## TASK INSTRUCTIONS
Using the records that follow, copy every line containing the word "icon".
'''
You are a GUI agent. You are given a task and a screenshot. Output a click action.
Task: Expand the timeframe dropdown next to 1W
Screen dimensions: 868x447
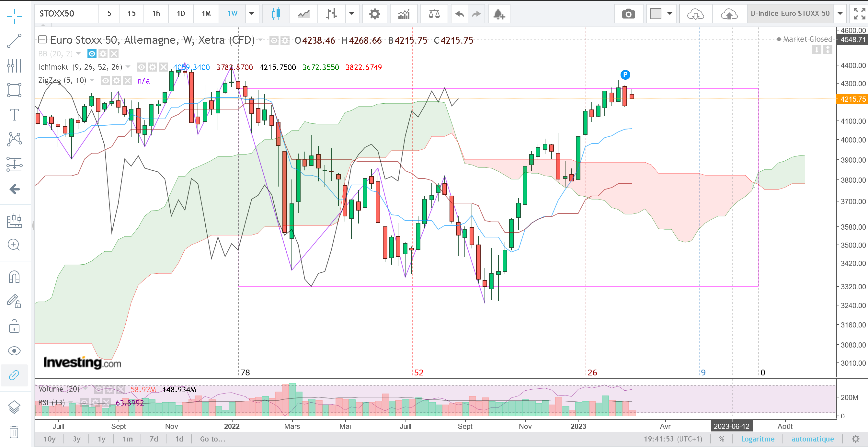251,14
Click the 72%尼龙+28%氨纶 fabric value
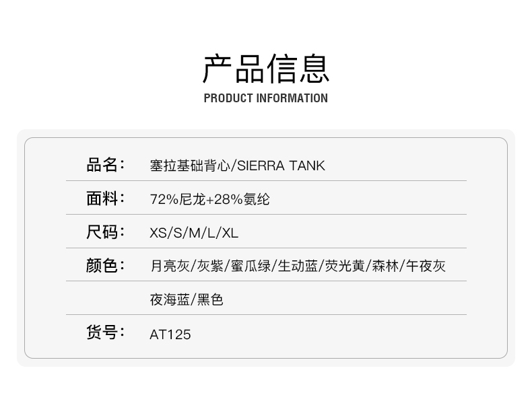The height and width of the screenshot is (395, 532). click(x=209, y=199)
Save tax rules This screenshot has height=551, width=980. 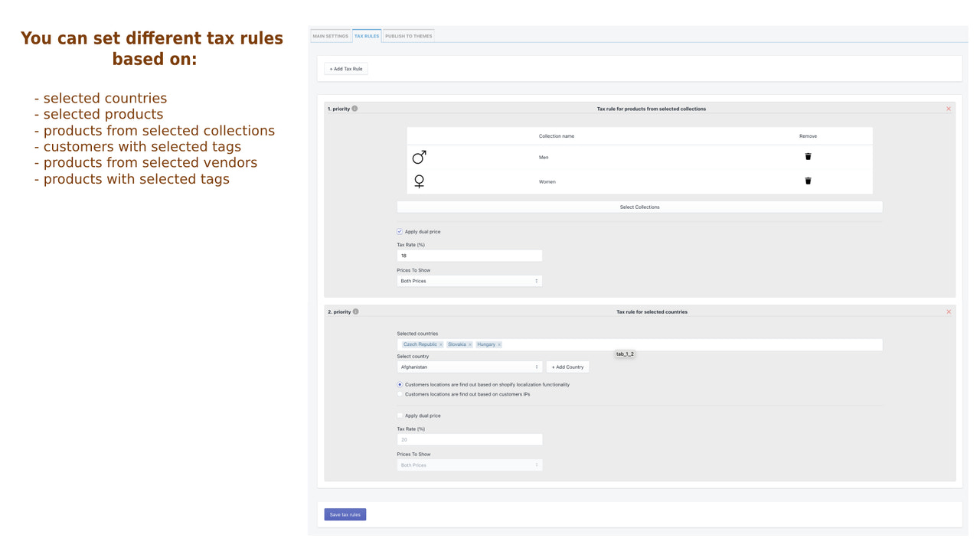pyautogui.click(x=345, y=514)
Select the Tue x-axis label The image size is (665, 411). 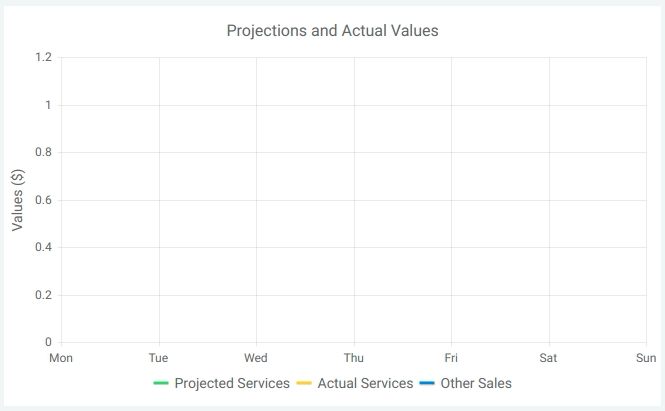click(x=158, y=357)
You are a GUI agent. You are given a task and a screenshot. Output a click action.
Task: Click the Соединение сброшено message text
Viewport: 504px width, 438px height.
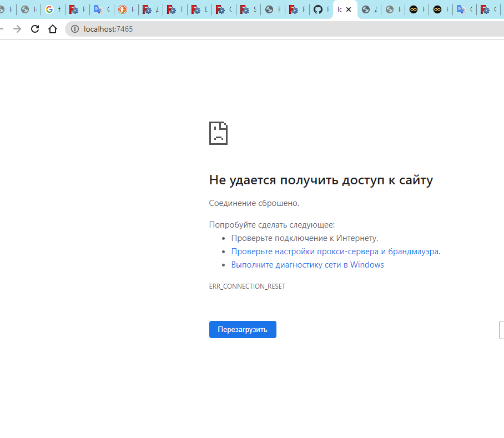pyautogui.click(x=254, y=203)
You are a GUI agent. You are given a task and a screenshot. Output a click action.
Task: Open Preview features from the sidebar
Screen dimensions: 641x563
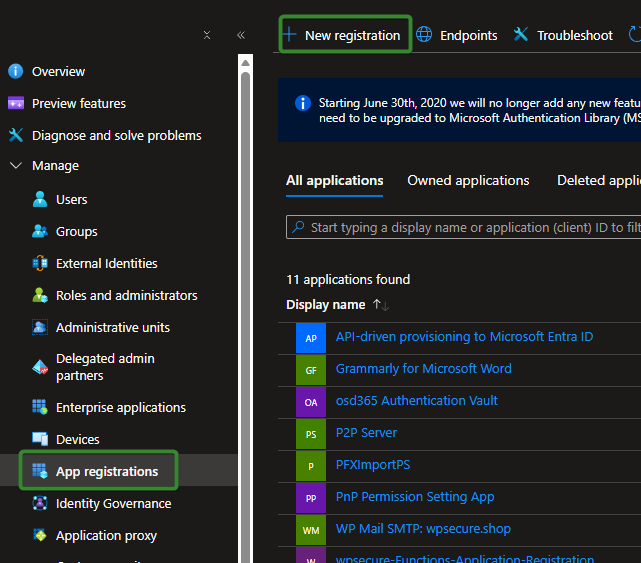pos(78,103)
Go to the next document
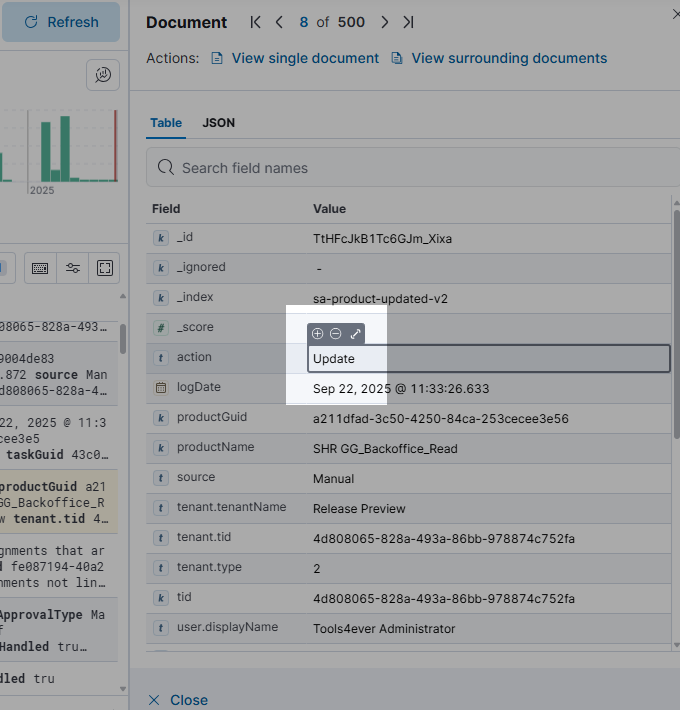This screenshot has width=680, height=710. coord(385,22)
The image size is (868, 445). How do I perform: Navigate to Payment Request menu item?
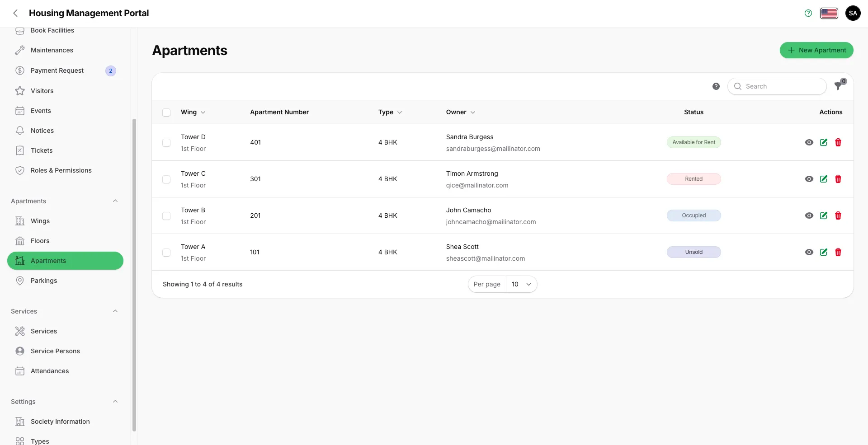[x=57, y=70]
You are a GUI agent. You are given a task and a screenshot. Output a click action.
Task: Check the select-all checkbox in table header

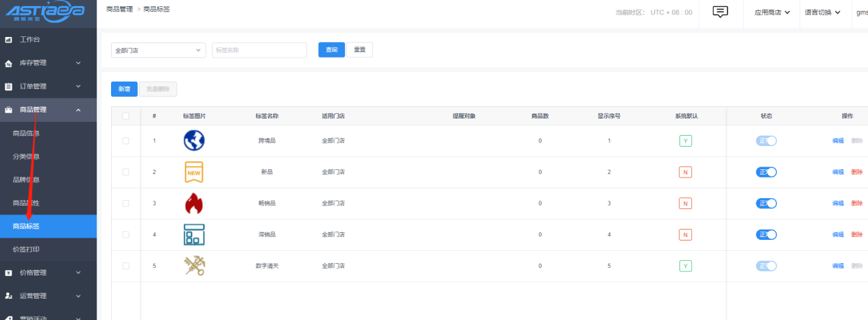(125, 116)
'''
'''
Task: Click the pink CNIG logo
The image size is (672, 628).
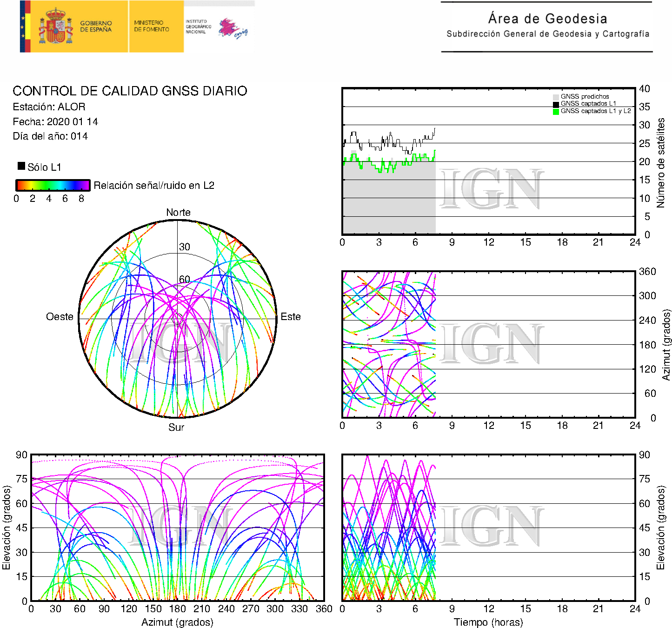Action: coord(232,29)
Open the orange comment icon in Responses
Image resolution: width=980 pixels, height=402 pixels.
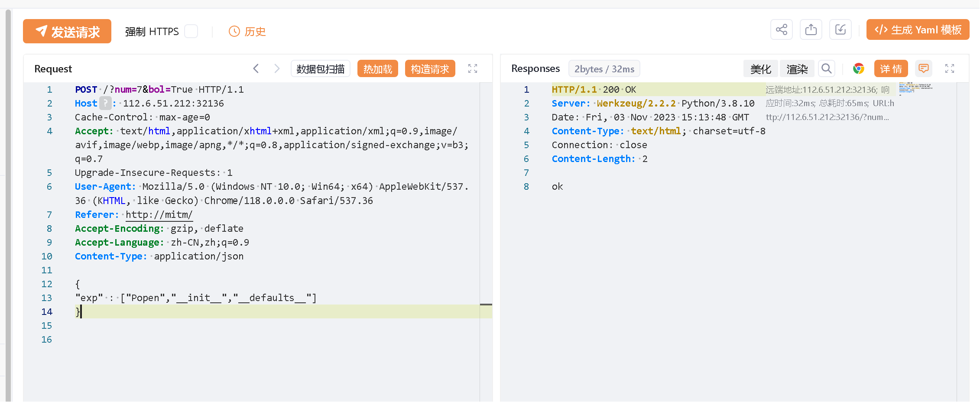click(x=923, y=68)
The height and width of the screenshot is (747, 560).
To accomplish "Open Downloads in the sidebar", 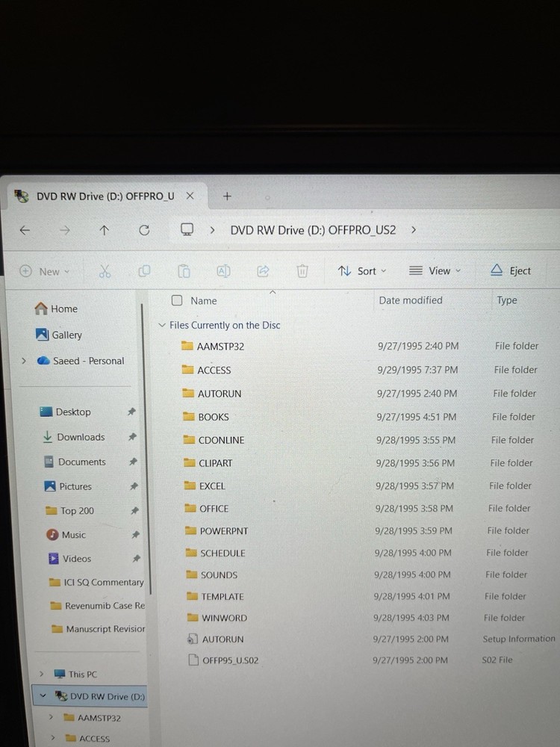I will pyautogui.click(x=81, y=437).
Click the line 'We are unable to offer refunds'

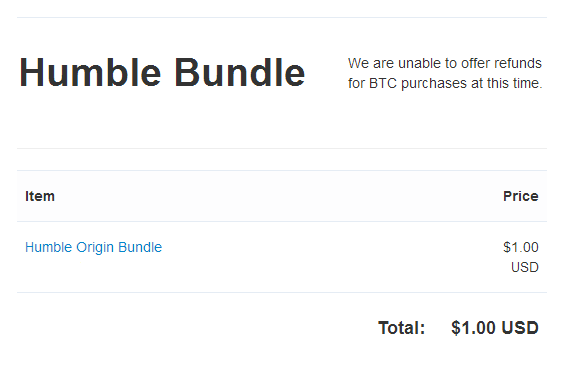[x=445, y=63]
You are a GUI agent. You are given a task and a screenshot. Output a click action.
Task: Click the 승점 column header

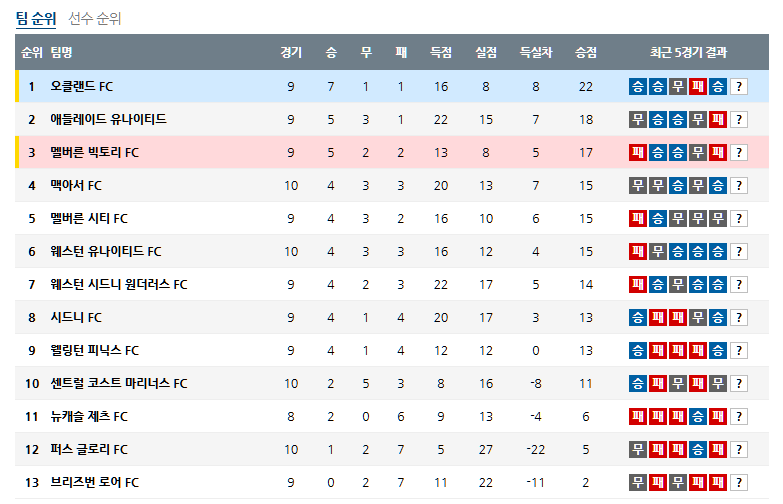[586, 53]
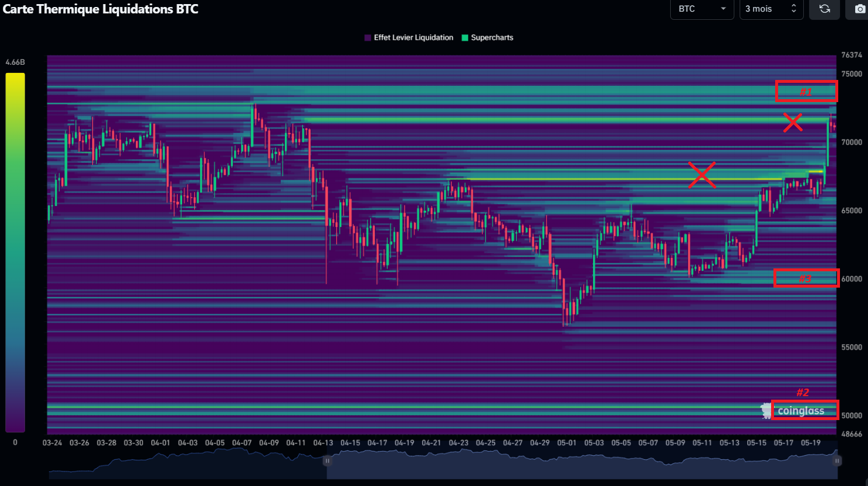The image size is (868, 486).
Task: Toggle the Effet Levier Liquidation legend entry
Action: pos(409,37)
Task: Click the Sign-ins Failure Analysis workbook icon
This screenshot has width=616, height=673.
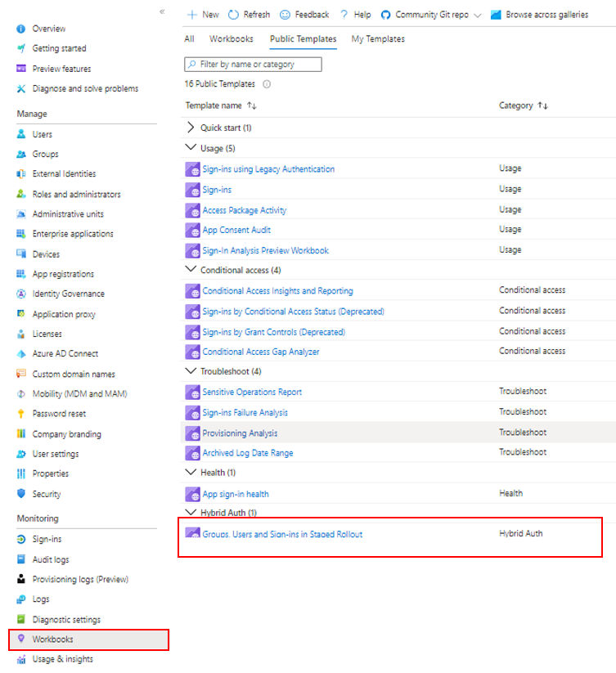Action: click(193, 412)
'''
## WRITTEN ANSWER
Open the orange comment icon in Responses
Task: Click the Sign-ins Failure Analysis workbook icon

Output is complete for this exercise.